Job -> Reproduce the part of the passage on Ontario's electricity generation costs that falls between "If the embedded" and "of $5.062 billion dollars!", inclusive.

If the embedded solar is indeed 2,300 MW of installed capacity (using 13% as the potential production) we have an additional 299 MW/hr solar to pay for. At $513.00 per MWh that would be an additional 299 X 24 hr per day X $513 = $3.693 million per day or $1.348 billion dollars per year. So, the total cost of solar could be closer to $1.551 billion per year. ($1.348 +$0.203)

Only 10% of our power is produced from wind, solar and natural gas, made possible by underutilizing our nuclear and hydro power generation. The total cost for wind energy in 2017 was upwards of $1.4725 billion dollars plus solar at $1.551 billion dollars plus natural gas at $2.038 billion dollars for a total of $5.062 billion dollars!

That final 10% of the power generated in Ontario is probably costing us closer to $5 billion dollars – over 40% of the total cost of the generation of electricity in this province! And we still need to include the cost of the delivery charges, the regulatory charges and the HST!! Waste, waste and more government waste as we pay for duplication, underutilization and huge government subsidies for the generation of power in Ontario.

Data segment ->
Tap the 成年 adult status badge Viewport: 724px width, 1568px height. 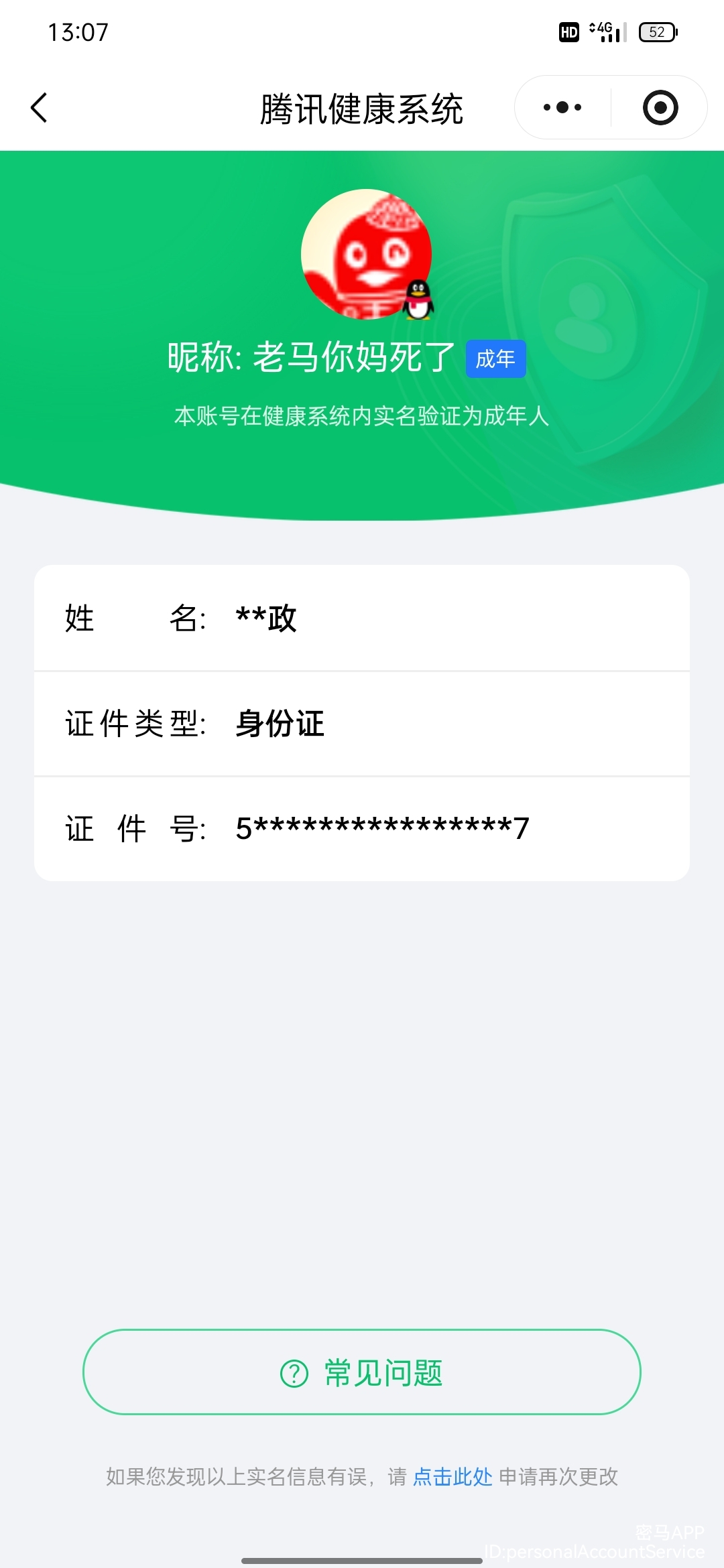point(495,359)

Exercise output ->
If the embedded solar is indeed 2,300 MW of installed capacity (using 13% as the potential production) we have an additional 299 MW/hr solar to pay for. At $513.00 per MWh that would be an additional 299 X 24 hr per day X $513 = $3.693 million per day or $1.348 billion dollars per year. So, the total cost of solar could be closer to $1.551 billion per year. ($1.348 +$0.203)

Only 10% of our power is produced from wind, solar and natural gas, made possible by underutilizing our nuclear and hydro power generation. The total cost for wind energy in 2017 was upwards of $1.4725 billion dollars plus solar at $1.551 billion dollars plus natural gas at $2.038 billion dollars for a total of $5.062 billion dollars!